O PCP continua a tentar fazer crer a quem lhe prestar atenção que os serviços e produtos providenciados por empresas estatais são grátis – ou deveriam sê-lo.
Agora promoveram um abaixo-assinado contra a cobrança de estacionamento no novos parques da estação ferroviária de Setúbal. Como se propõem pagar pelas obras que foram feitas, pela manutenção das mesmas e pelos serviços prestados? Não sabem nem lhes interessa.
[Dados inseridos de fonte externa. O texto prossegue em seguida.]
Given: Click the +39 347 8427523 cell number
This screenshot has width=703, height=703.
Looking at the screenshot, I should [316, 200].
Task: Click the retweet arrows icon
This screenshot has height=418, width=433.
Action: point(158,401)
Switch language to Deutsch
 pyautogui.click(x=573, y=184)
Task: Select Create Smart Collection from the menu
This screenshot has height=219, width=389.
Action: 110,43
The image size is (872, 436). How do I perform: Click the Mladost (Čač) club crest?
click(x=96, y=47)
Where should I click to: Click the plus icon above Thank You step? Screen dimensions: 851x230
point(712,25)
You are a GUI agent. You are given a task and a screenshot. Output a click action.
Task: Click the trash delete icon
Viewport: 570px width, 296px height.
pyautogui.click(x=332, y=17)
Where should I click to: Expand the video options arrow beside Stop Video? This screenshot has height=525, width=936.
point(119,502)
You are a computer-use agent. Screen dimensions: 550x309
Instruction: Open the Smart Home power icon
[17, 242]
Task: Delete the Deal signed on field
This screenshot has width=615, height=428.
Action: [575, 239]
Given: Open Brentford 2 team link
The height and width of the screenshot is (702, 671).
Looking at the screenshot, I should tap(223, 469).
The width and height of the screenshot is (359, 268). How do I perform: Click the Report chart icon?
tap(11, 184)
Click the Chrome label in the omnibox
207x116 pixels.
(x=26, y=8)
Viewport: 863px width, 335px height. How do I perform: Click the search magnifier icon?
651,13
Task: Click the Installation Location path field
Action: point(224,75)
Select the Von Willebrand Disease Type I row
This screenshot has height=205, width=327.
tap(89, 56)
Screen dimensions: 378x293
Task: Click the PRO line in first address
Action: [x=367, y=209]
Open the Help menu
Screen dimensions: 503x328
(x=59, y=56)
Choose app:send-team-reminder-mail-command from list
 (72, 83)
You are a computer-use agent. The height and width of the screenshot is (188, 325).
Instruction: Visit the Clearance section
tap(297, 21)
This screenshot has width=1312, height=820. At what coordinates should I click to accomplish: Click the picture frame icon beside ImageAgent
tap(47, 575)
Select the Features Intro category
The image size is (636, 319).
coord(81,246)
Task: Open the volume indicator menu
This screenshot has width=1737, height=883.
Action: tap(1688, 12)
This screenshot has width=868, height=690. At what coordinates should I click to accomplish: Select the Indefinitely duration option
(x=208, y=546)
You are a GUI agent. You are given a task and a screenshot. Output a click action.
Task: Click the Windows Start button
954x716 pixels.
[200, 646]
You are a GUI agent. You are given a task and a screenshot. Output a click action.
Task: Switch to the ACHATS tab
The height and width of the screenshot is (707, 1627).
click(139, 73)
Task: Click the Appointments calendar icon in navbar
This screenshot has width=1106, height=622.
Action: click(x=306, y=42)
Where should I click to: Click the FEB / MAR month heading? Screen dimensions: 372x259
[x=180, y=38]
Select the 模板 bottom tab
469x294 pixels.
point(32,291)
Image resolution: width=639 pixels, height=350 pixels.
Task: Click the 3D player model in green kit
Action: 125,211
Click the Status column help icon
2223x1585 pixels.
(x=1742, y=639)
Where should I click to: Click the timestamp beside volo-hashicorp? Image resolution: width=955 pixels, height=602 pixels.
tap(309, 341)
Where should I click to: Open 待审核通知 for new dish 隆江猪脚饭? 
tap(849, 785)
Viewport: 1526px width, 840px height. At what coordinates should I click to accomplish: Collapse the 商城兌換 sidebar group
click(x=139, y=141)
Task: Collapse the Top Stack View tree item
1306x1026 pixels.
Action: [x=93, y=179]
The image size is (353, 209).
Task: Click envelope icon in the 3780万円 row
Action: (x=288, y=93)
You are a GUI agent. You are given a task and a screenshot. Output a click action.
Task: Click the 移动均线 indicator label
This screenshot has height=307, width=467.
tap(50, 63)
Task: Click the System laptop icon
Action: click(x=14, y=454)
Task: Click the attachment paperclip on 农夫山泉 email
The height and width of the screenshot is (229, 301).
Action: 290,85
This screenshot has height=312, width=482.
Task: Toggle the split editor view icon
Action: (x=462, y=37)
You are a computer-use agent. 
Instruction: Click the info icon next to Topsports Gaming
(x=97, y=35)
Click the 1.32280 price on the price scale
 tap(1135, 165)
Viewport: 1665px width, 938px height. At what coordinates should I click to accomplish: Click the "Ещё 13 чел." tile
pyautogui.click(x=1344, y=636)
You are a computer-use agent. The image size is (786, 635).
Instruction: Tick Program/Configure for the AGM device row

Claro que não lhes interessa para nada que muitos dos milhões de euros que fazem com que Portugal esteja na situação trágica em que está se devam aos deficits abissais das empresas estatais ligadas aos transportes – como a CP ou a REFER. Claro que não têm nada a dizer sobre as causas desses deficits a não ser que para remediar as consequências se deveriam aumentar impostos, criar novos impostos e, claro, gastar ainda mais em obras ou outros projectos que expandam o sector público estatal ou favoreçam grupos cujos interesses estejam ligados à expansão da despesa estatal. Nada disto Vos parece contraditório com os discursos dos dirigentes comunistas que incessantemente disparam contra “os interesses do grande capital”? Claro que é.
Infelizmente, noutros partidos a situação não é muito diferente, como temos podido verificar nos últimos anos de governo do Partido Socialista ou nos cuidados que os dirigentes do PSD sempre têm tido em não perder, também eles, o rumo socialista apontado pela Constituição que impõe a intervenção estatal em todos os aspectos da vida dos cidadãos.
Nada no discurso e prática dos governos dos últimos anos defendeu os contribuintes. Quem trabalha, poupa e investe apenas pode contar com a sanha destruidora de riqueza que caracterizou a intervenção dos governos (deste em particular), do estado e dos seus funcionários, na vida de todos nós.
Para mal dos nossos pecados, os marcianos ainda não se dignaram a pagar as facturas dos disparates feitos em todos estes anos de estatização dos recursos dos portugueses. Creio bem que não será ainda neste momento trágico que o FMM (aka, Fundo Monetário Marciano) se dignará a provomer a solvência das empresas estatais ou do OE nacional.
Também na estação de Setúbal, há algum tempo encontrei um flyer do PCP, que era basicamente uma lista de propostas que eles tinham feito e tinham sido chumbadas. “o pcp propôs:…” e era uma lista enorme do género “mais escolas, mais hospitais, mais subsídios, etc…” e o que me espanta nisto tudo nem é a estupidez do discurso, é como é que um partido destes tem a representação que tem em certas regiões sem ninguém lhes perguntar “então, e pagavam como?”…
Comentário por af — Maio 20, 2010 @ 13:44
Mas essa pergunta deve ser feita a todos os partidos e não só ao PCP. Todos os partidos têm preconizado programas de gastos estatatais sem a mínima consideração que o seu finaciamento representa ou mais impostos ou dívida pública (mais impostos futuros).
Infelizmente, quem tem a tem feito ao longo destes anos (e por estes lados temo-la feita frequentemente) é sempre considerado um perigoso anti-progressista ou na novilíngua socrática, um botabaixista.